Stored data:
# # # # # # #

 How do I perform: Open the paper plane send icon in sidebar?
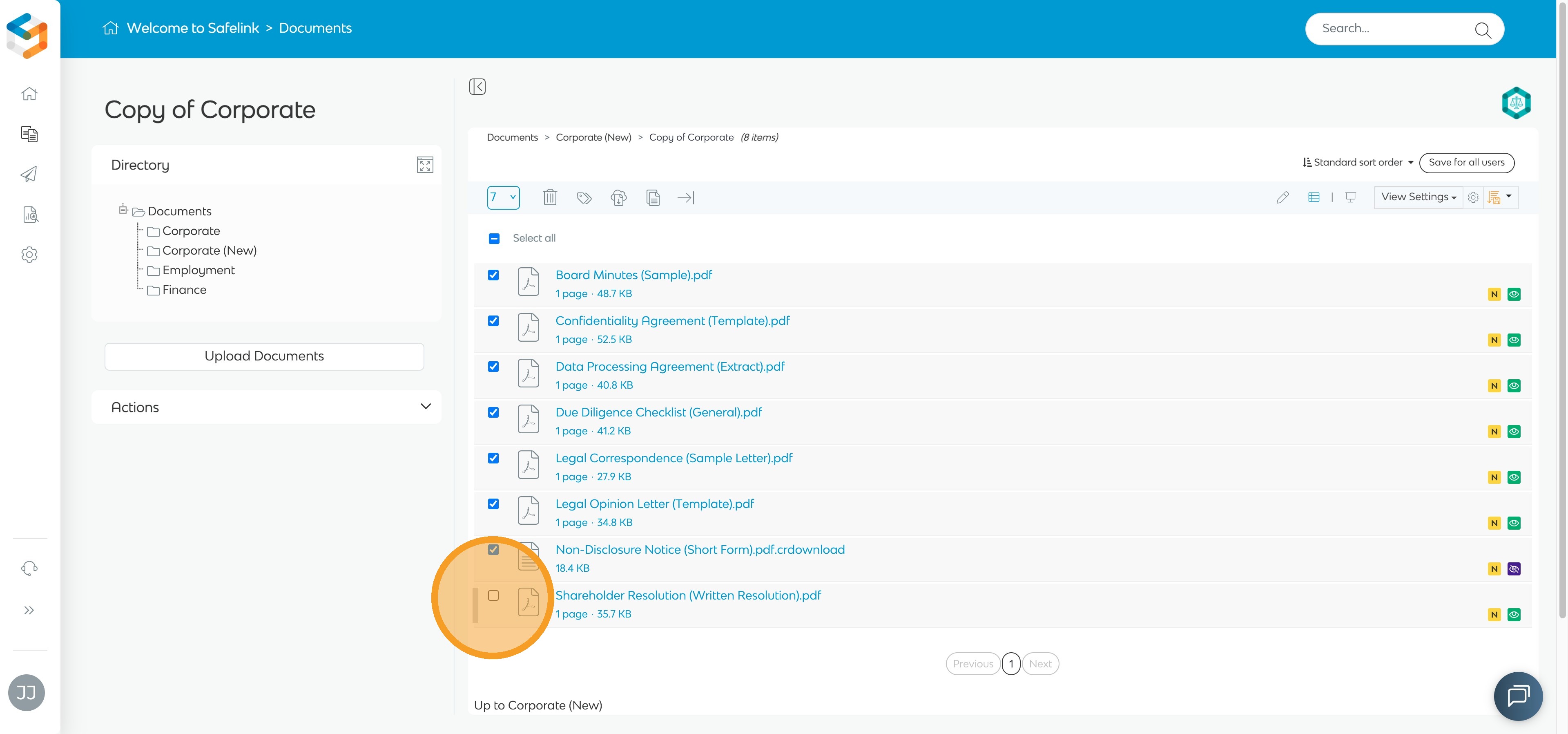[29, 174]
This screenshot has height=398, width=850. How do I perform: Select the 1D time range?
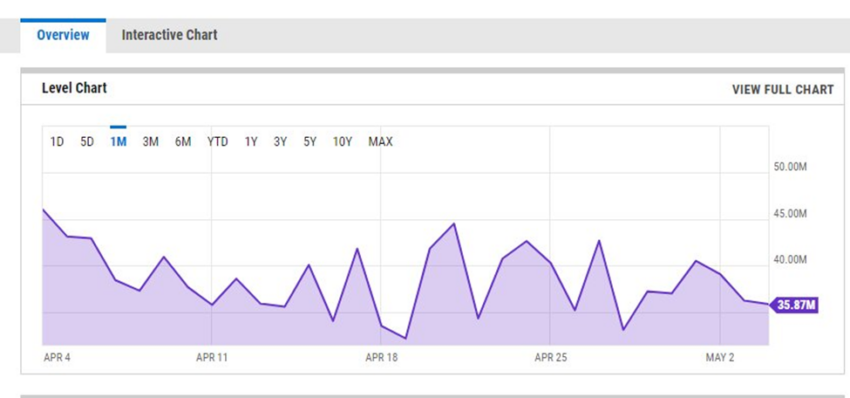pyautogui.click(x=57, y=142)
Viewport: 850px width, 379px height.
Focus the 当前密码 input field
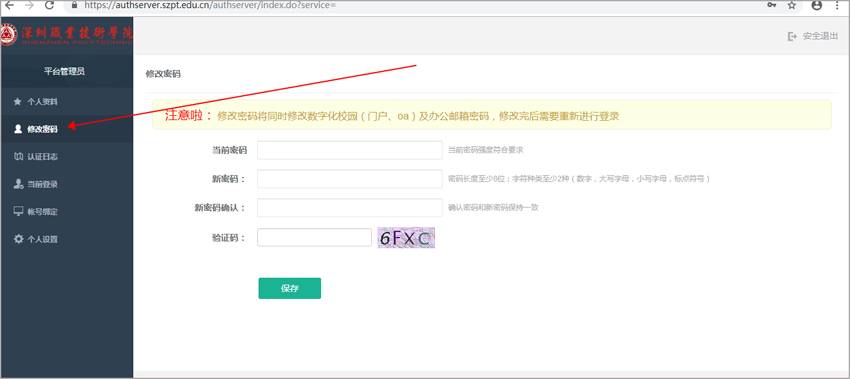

# # # # # # #

▸ Work task
Taking each record in turn, retype it exactly and drop any picture.

▸ Reply
 How do I perform: Open the paper plane send icon in sidebar?
[29, 174]
This screenshot has height=398, width=850. How do I perform: Select the 1D time range?
pyautogui.click(x=57, y=142)
Viewport: 850px width, 379px height.
Focus the 当前密码 input field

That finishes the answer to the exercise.